6. Third-Party Services

• Supabase: Authentication and database hosting. Data processed in EU/US regions.
• Blockchain technology: Transaction IDs and hashes are written to a public, immutable blockchain. They cannot be deleted.
• Google Cloud (Cloud Run, Secret Manager): API hosting and key management.
• Stripe: Payment processing. Governed by Stripe's own Privacy Policy.

7. Your Rights (GDPR / UK GDPR)

If you are in the EU, UK, or another jurisdiction with data protection laws, you have the right to:

• Access: Request a copy of the personal data we hold about you.
• Rectification: Correct inaccurate personal data.
• Erasure (Right to be Forgotten): Delete your account and all associated personal data via Profile → Delete Account.
• Portability: Request export of your data in a machine-readable format.
• Object: Object to certain types of processing.

Note: Blockchain transactions are immutable by design and cannot be deleted — this is inherent to the technology and not within our control.

8. Cookies & Tracking

FactonHub does not use tracking cookies or third-party advertising pixels.

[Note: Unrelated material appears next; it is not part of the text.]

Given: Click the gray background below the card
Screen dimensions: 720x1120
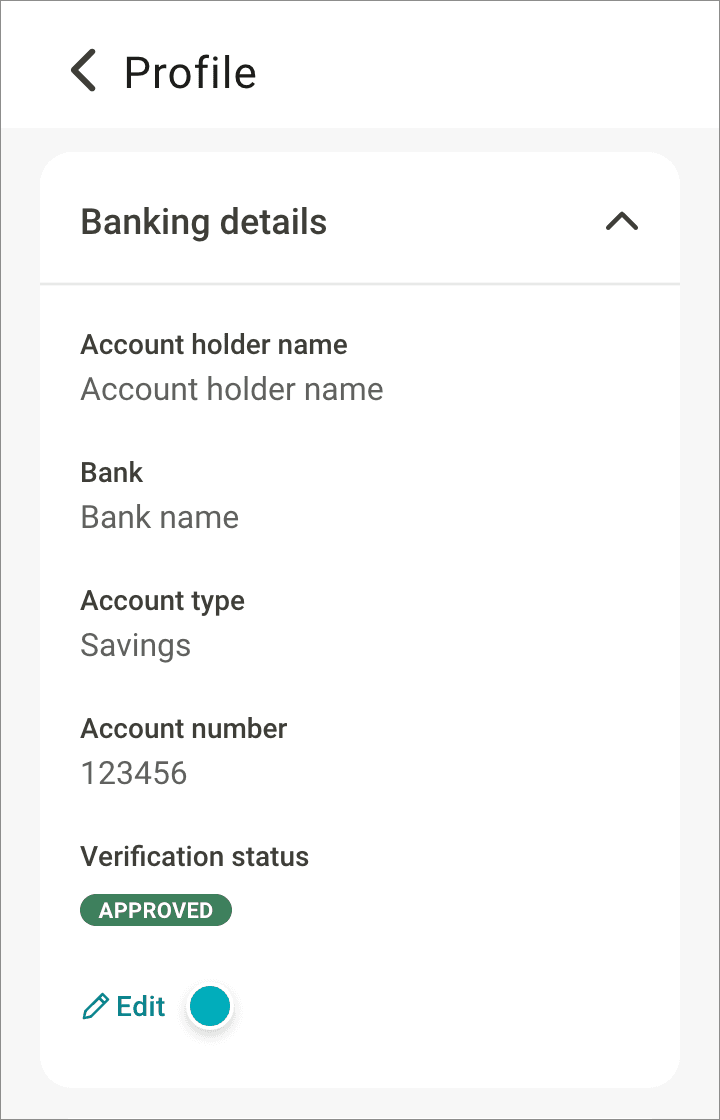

We use session tokens (stored in secure local storage) solely to maintain your authenticated session.

9. Data Security

We implement industry-standard security measures including TLS encryption in transit, AES-256-GCM encryption at rest for stored documents, HKDF-derived per-record encryption keys, rate limiting, and JWT-based authentication. No system is 100% secure; we encourage you to use a strong, unique password.

10. Children's Privacy

FactonHub is not intended for users under 18 years of age. We do not knowingly collect personal data from minors. If you believe a minor has created an account, please contact us immediately.

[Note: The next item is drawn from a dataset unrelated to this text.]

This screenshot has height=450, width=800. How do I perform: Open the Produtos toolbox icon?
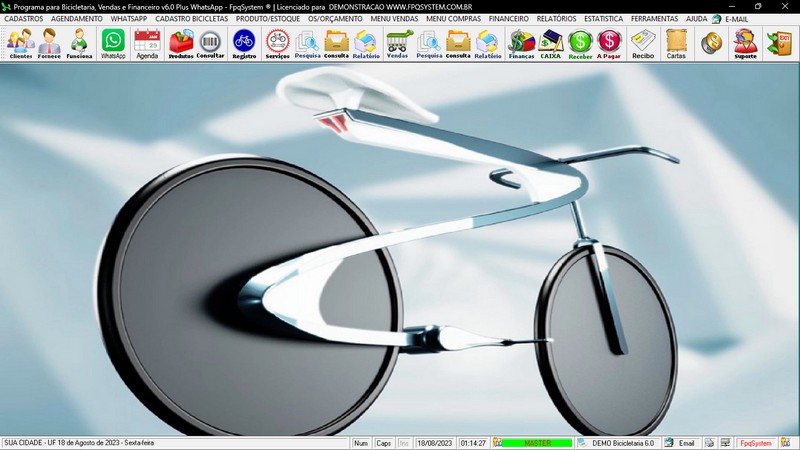coord(180,43)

11. Changes to this Policy

We may update this Privacy Policy from time to time. We will notify you of material changes via email or an in-app notice. Continued use of FactonHub after changes constitutes acceptance of the updated policy.

12. Contact

For privacy inquiries, data access requests, or complaints, contact us at: [email protected]

If you are in the EU/UK and are not satisfied with our response, you have the right to lodge a complaint with your local supervisory authority (e.g., ICO in the UK, or your national DPA in the EU).